Quick start
The fastest way to use deskctl is to follow the same four-step loop : observe, wait, act, verify.
1. Install and diagnose
npm install -g deskctl
deskctl doctor
Run deskctl doctor first. It checks X11 connectivity, basic enumeration,
screenshot viability, and socket health before you start driving the desktop.
2. Observe the desktop
deskctl snapshot --annotate
deskctl list-windows
deskctl get active-window
deskctl get monitors
Use snapshot when you want a screenshot artifact plus window refs. Use
list-windows when you only need the current window tree without writing a
screenshot.
3. Pick selectors that stay readable
Prefer explicit selectors when you need deterministic targeting:
ref=w1
id=win1
title=Chromium
class=chromium
focused
Legacy refs such as @w1 still work after snapshot or list-windows. Bare
strings like chromium are fuzzy matches and now fail on ambiguity.
4. Wait, act, verify
The core loop is:
# observe
deskctl snapshot --annotate
# wait
deskctl wait window --selector 'title=Chromium' --timeout 10
# act
deskctl focus 'title=Chromium'
deskctl hotkey ctrl l
deskctl type "https://example.com"
deskctl press enter
# verify
deskctl wait focus --selector 'title=Chromium' --timeout 5
deskctl snapshot
The wait commands return the matched window payload on success, so they compose cleanly into the next action.

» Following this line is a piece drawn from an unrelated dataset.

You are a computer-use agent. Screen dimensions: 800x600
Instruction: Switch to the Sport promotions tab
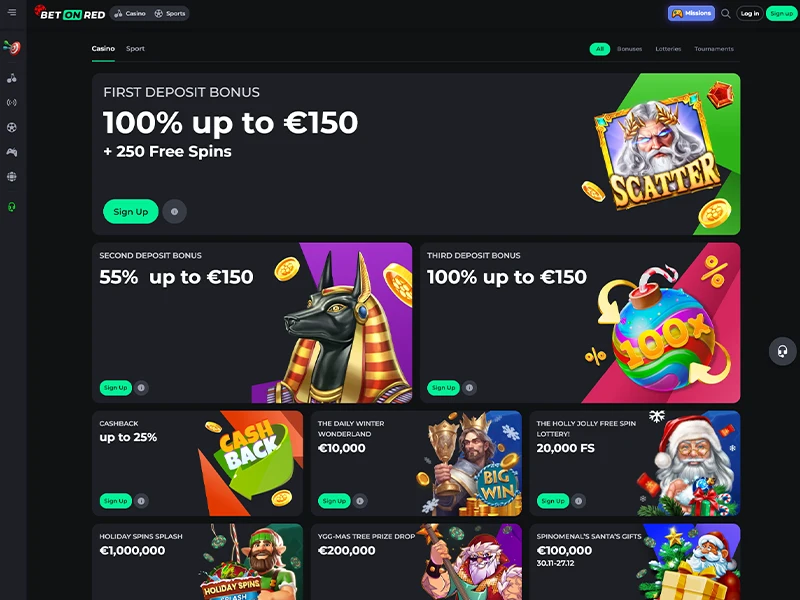click(135, 48)
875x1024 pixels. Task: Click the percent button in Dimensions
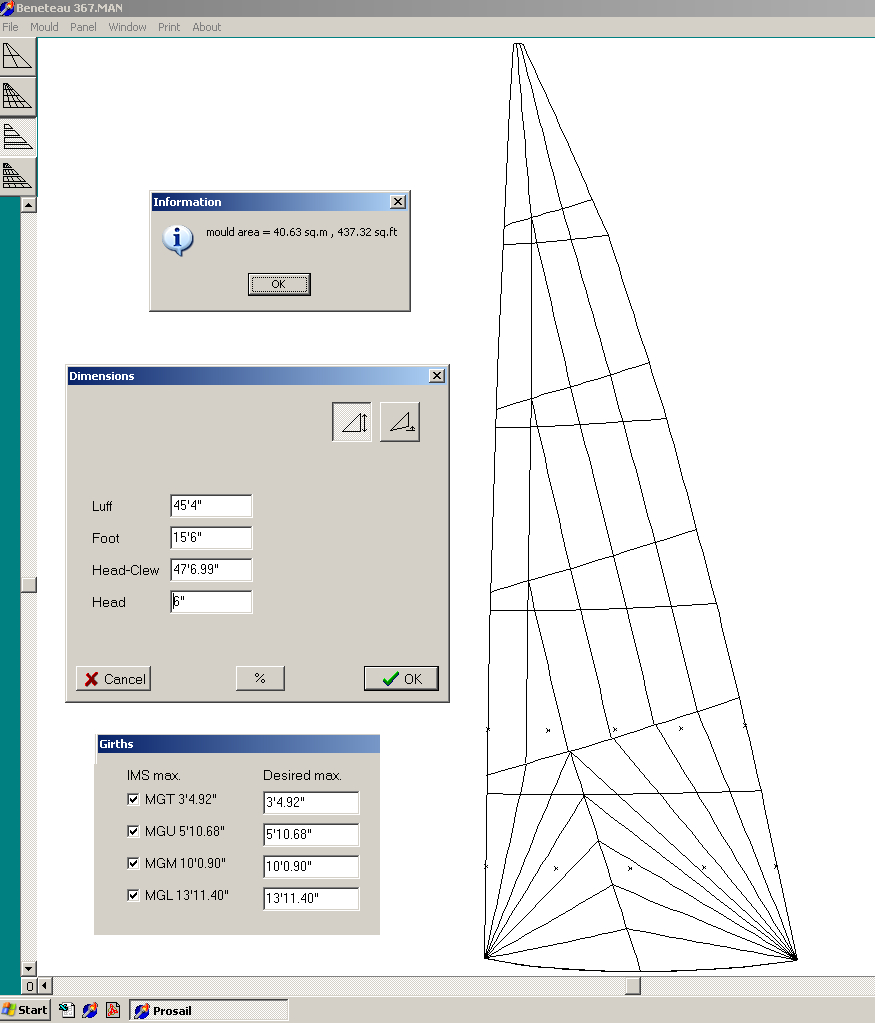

5. Use --json when parsing matters
Every command supports --json and uses the same top-level envelope:
{
"success": true,
"data": {
"screenshot": "/tmp/deskctl-1234567890.png",
"windows": [
{
"ref_id": "w1",
"window_id": "win1",
"title": "Chromium",
"app_name": "chromium",
"x": 0,
"y": 0,
"width": 1920,
"height": 1080,
"focused": true,
"minimized": false
}
]
}
}
Use window_id for stable targeting inside a live daemon session. The exact
text formatting is intentionally compact, but JSON is the parsing contract.
The full stable-vs-best-effort contract lives on the runtime contract page.